● 問題
以下の文書の一節の内容を2文にまとめよ。
+++ 文書の一節
これにより、トイレ空間での、便器の前面部に設置して且つ前記便器の前方に向けて物体検知させることにより、人体の便器の足元での超音波センサの密接による物体の存否の検出を可能とした。
【0011】
また、請求項6記載の発明によれば、請求項5に記載のトイレ装置において、前記超音波センサの出力に基づいて、便器の自動洗浄、便蓋の自動開閉、脱臭装置の作動、室内暖房装置の作動のうち、少なくとも一つが実行されることを特徴とするトイレ装置とする。
これにより、人体の接近又は密接の状態を正確に判断できるので、便器の色々な機能を自動で機能させることができる。
【発明の効果】
【0012】
従来技術では超音波センサと検知対象物体が完全に密着する程に密接している場合では、検知対象物体の反射波形が残響波形に完全に埋もれてしまうことがあり、超音波センサは検知対象物体の検知ができなかったが、本発明によれば、超音波センサと検知対象物体が密接している場合でも、超音波センサは確実に検知対象物体の検知ができる。
【0013】
また、残響による影響を考慮する必要がないので、残響を抑えるように設計された高機能、且つ高価な超音波センサを必要とせず、超音波センサユニットとしての回路の簡略化、ソフトプログラムの効率化、コストダウンが期待できる。
【発明を実施するための最良の形態】
【0014】
以下、本発明による好適な実施形態について添付図面を参照しながら説明する。
【実施例】
【0015】
図1は、本発明の実施例に係る超音波センサの構成を示している。まず図1において、タイミング回路5は、超音波センサの各構成要素に制御タイミング信号を出力する回路である。タイミング回路5の出力によって発振器4が起動し、発振器4から出力されたパルス信号を駆動回路3で電圧増幅して超音波の送波器1に入力する。発振器4と駆動回路3と送波器1をまとめて送信器11とする。
送波器11から超音波のパルス列が送波されると、超音波は監視空間に存在する検知対象物体に反射して受波器2に受波される。この受波された信号は増幅回路6により増幅される。増幅された信号は検波回路7により時系列に信号変換されて受波信号(検波回路出力)を生成する。受波器2と増幅回路6と検波回路7をまとめて受信器10とする。制御部8は、受信器10で生成された受波信号を取り込むが、監視空間に存在する検知対象物体の位置によって受波信号には様々な変化が生じる。その変化を制御部8が判断し、検知対象物体の存否を示す検知信号を出力する。そして制御部8には、超音波センサと検知対象物体が密接している場合でも、確実に検知判断ができるための密接検知手段9が備わっている。
++++++
+++ データ抜粋
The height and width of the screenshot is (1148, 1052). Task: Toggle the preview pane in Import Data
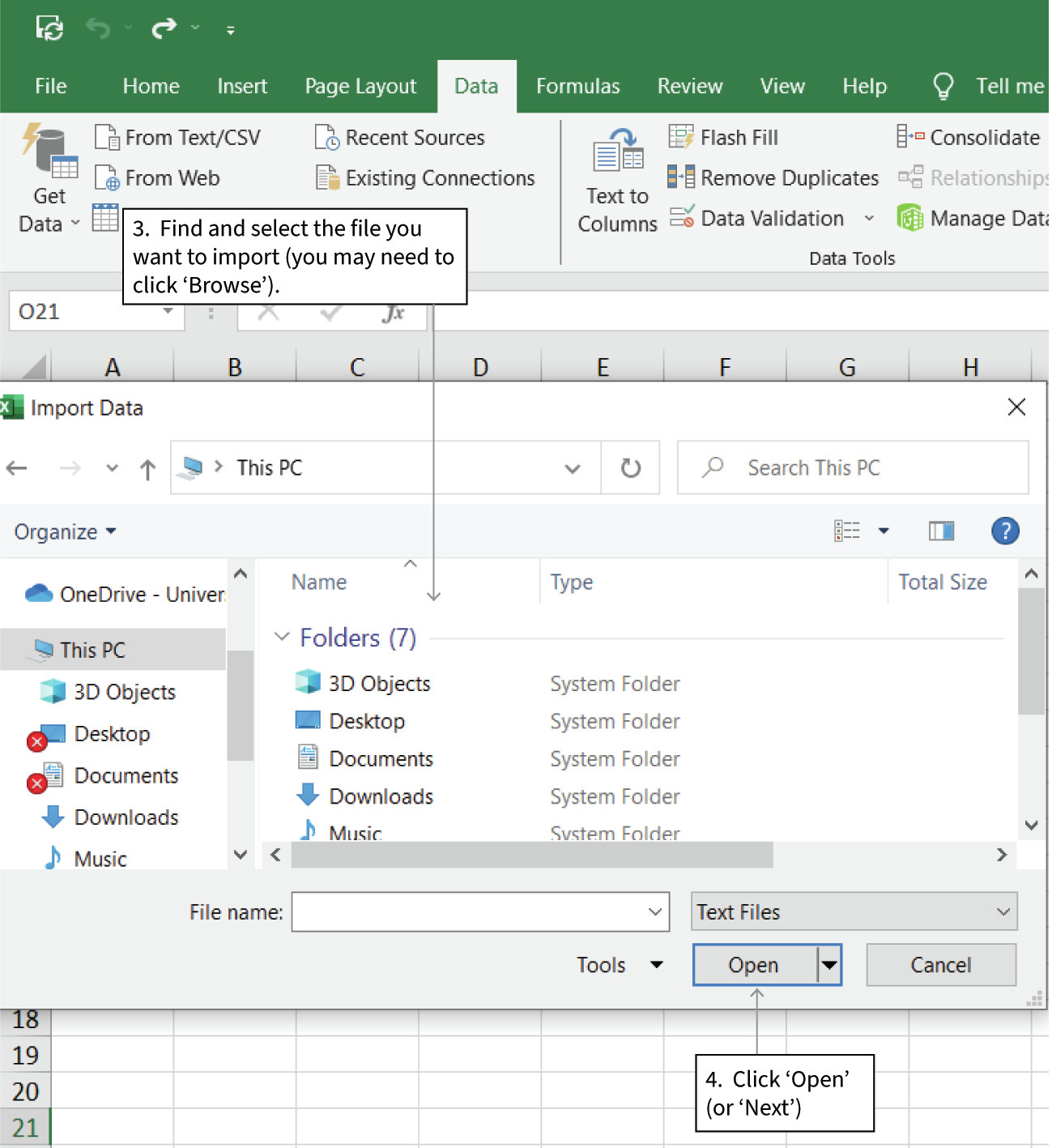click(941, 531)
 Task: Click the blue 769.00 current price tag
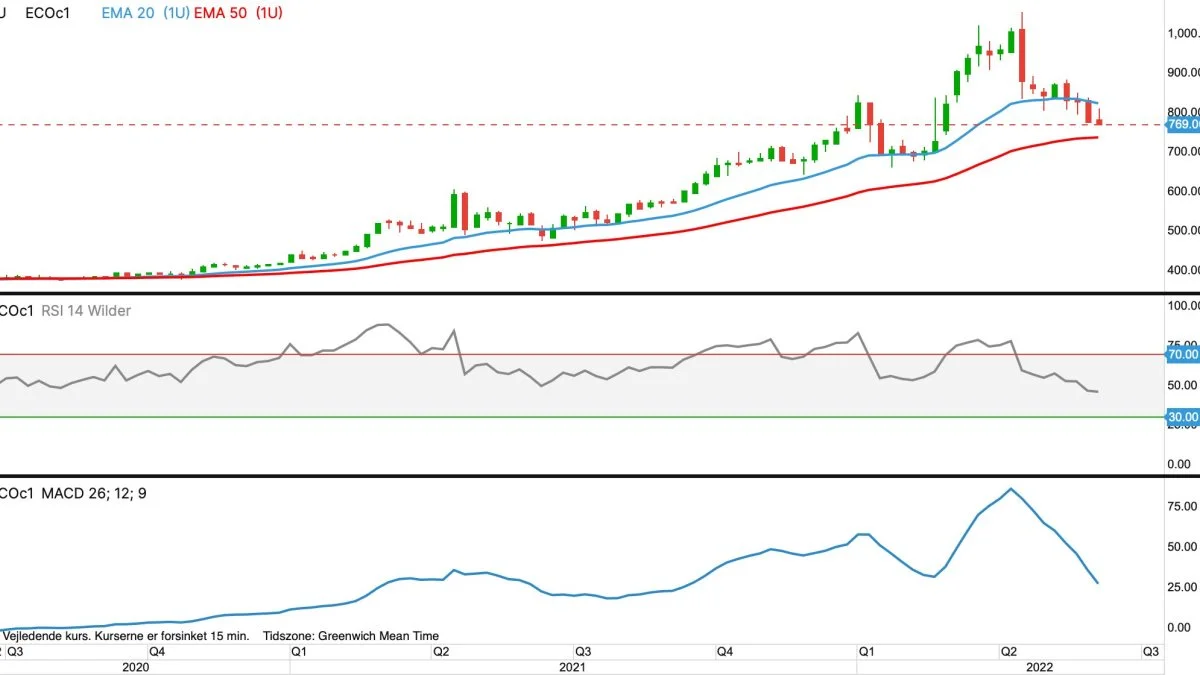(x=1183, y=125)
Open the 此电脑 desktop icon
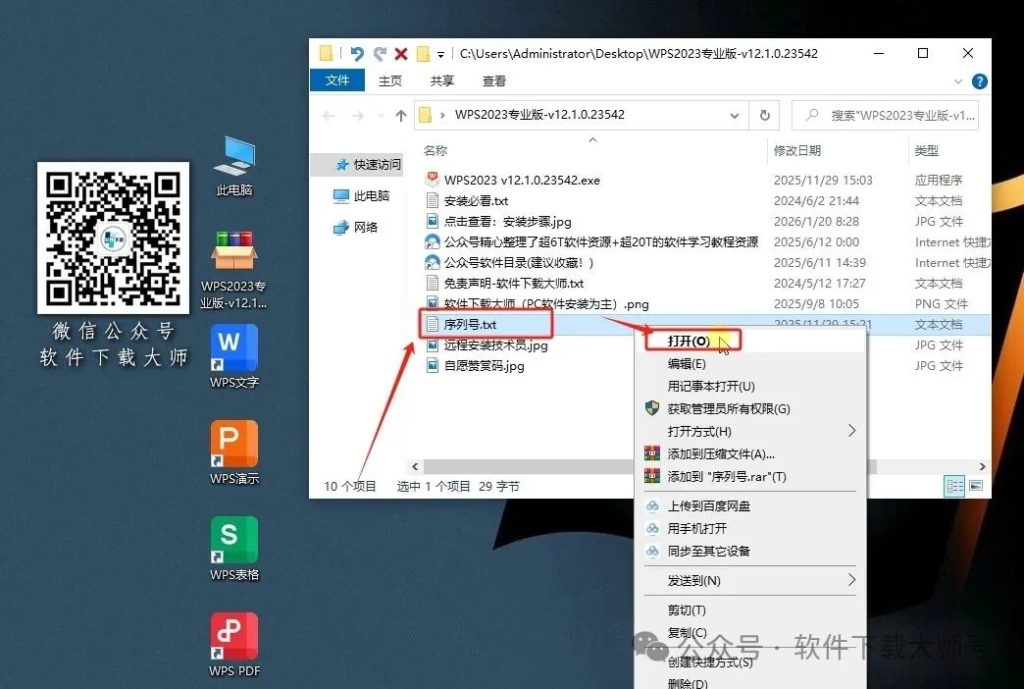The width and height of the screenshot is (1024, 689). (x=235, y=165)
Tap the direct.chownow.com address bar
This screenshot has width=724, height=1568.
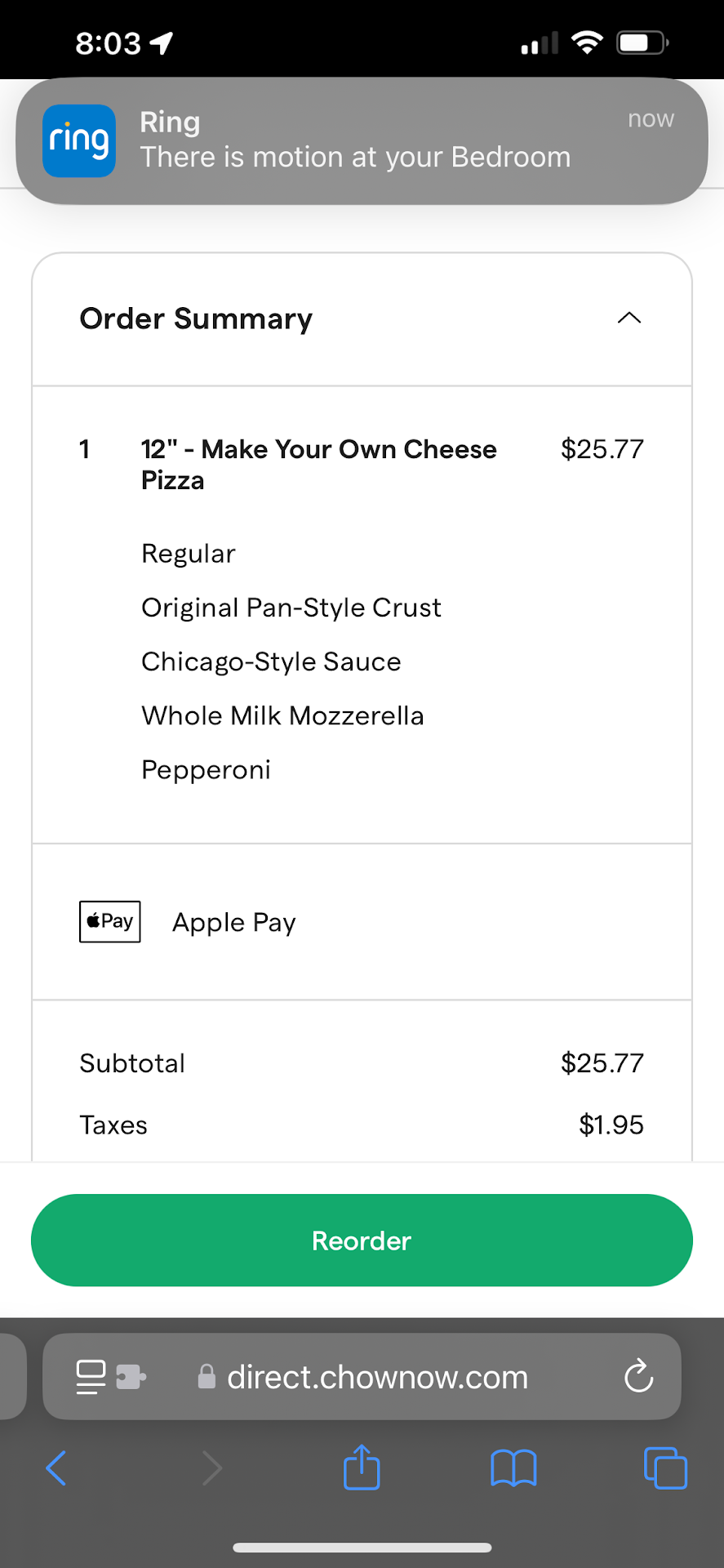[x=377, y=1377]
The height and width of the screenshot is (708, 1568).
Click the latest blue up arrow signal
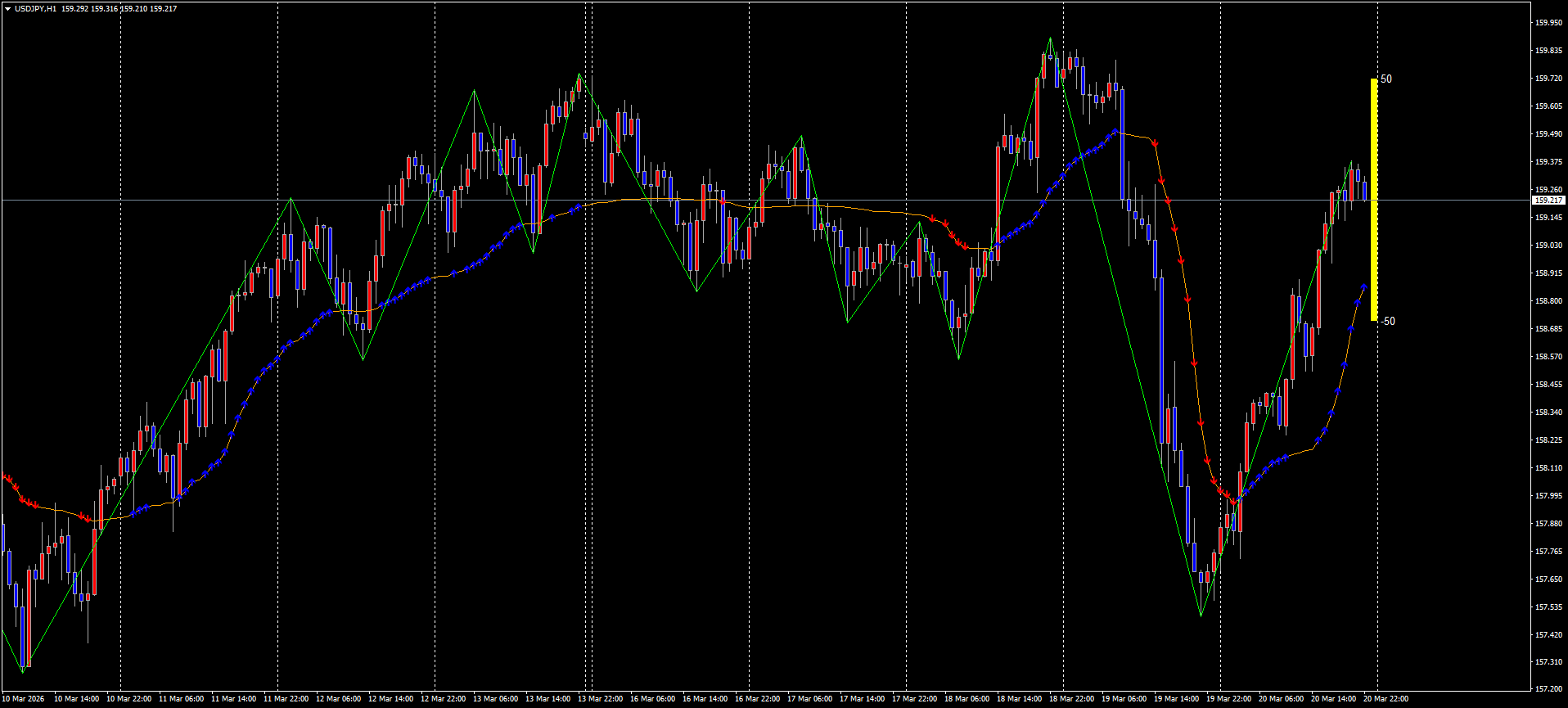pos(1363,286)
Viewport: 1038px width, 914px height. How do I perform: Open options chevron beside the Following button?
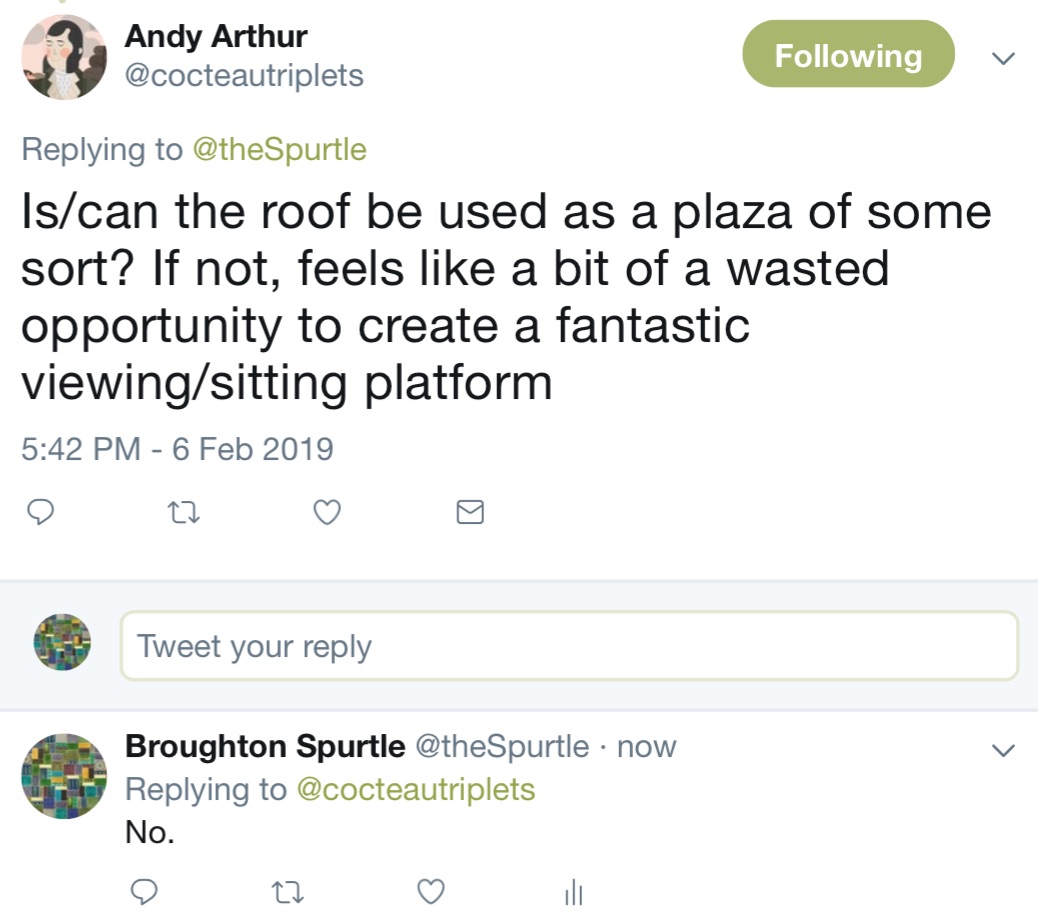(x=1003, y=58)
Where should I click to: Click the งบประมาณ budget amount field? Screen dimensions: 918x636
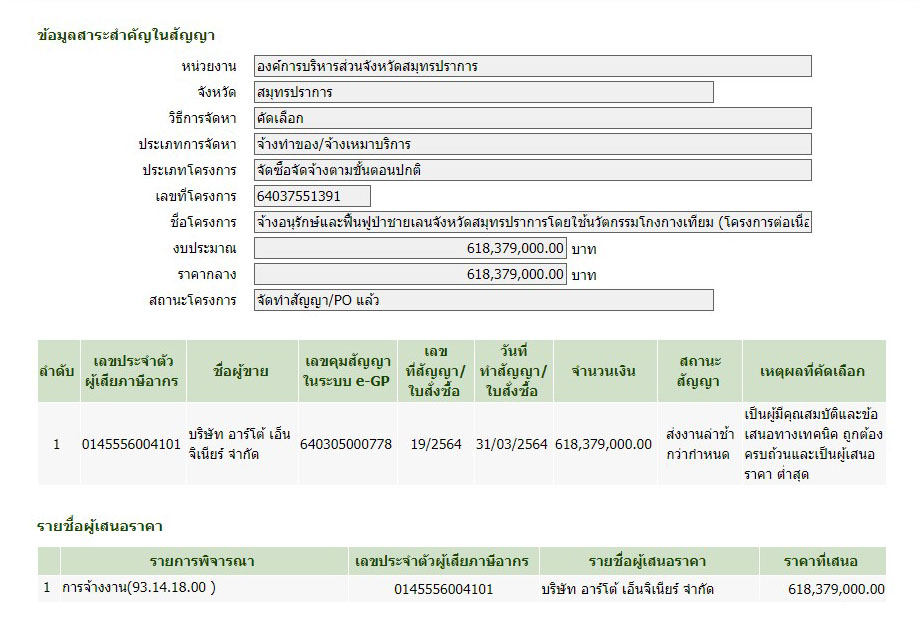410,248
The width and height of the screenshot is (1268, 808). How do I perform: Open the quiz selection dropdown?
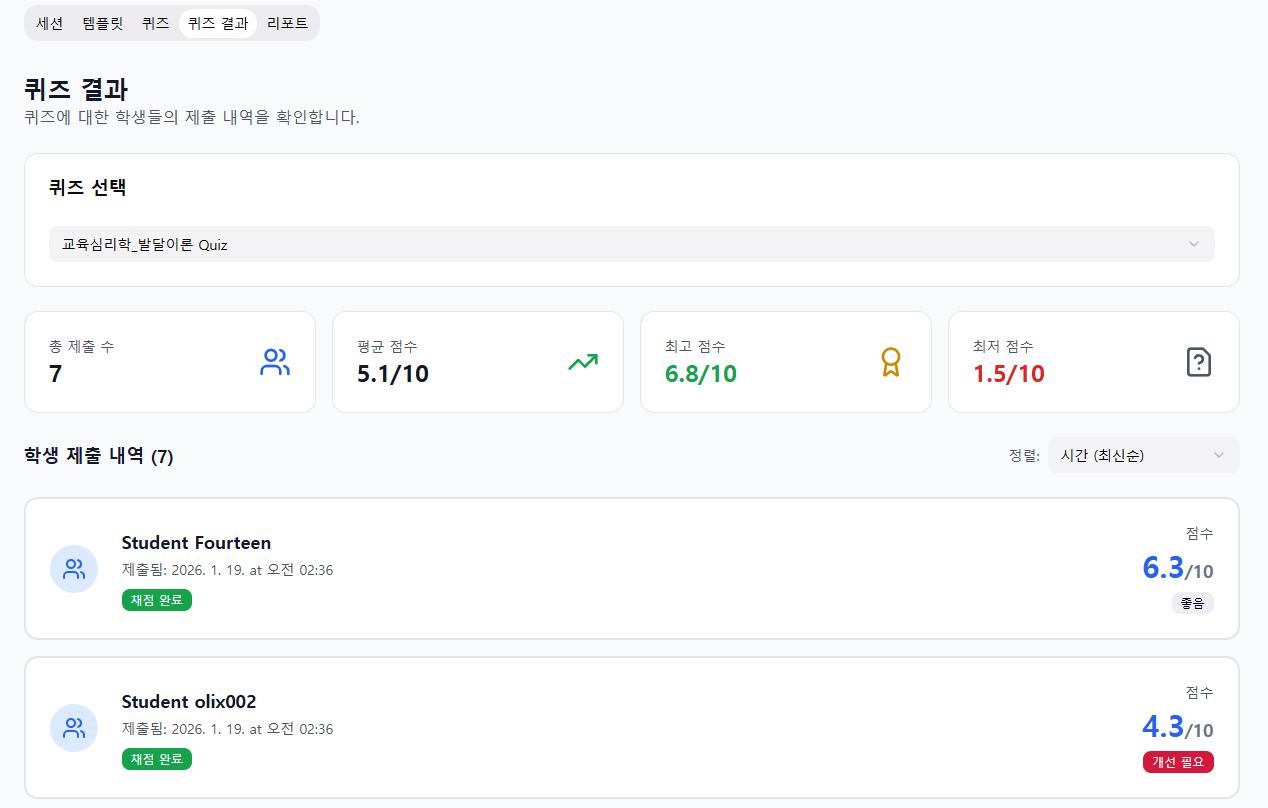[x=631, y=244]
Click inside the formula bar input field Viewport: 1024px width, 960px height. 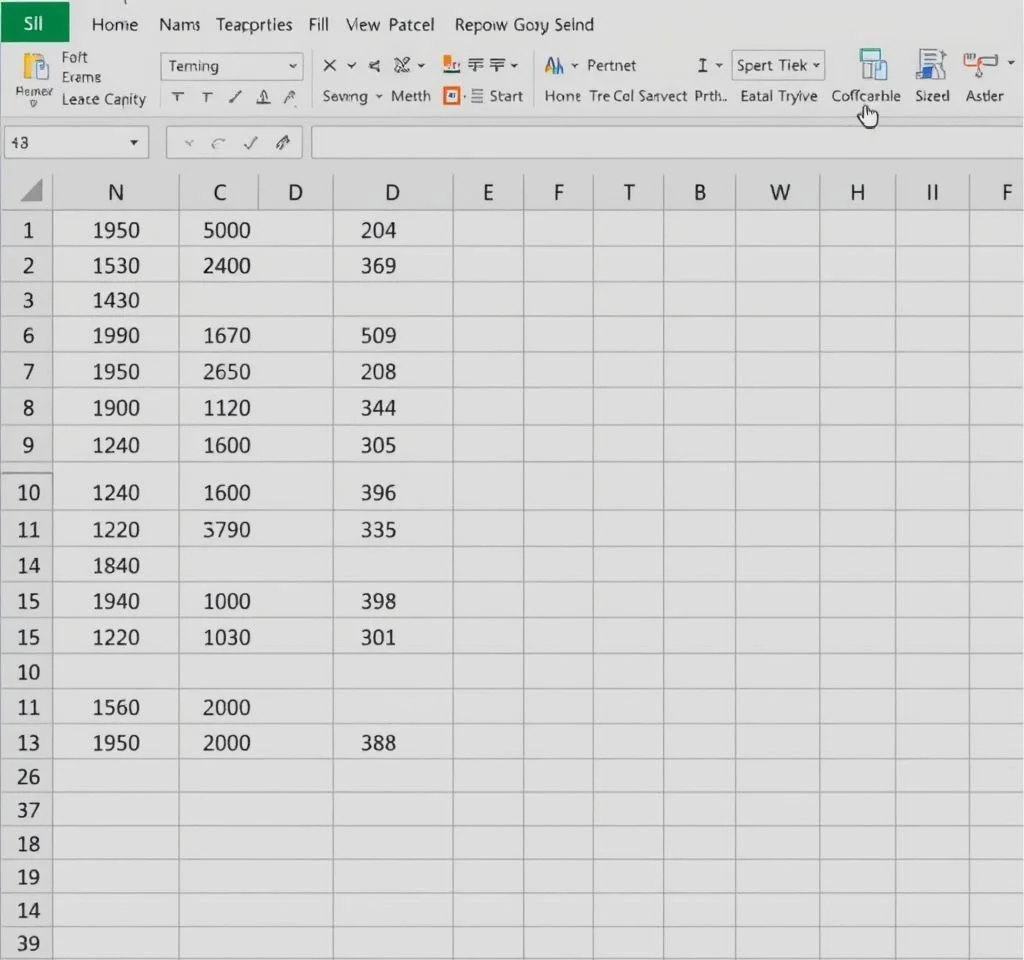click(660, 143)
++++++
● 正解
本発明によれば、超音波センサと検知対象物体が密接している場合でも確実に検知でき、残響を抑える高価な超音波センサが不要になるため、回路の簡略化やコストダウンが期待できる。実施例の超音波センサでは、送信器から送波した超音波の反射波を受信器が受波信号に変換し、密接検知手段を備えた制御部がその変化から検知対象物体の存否を判断する。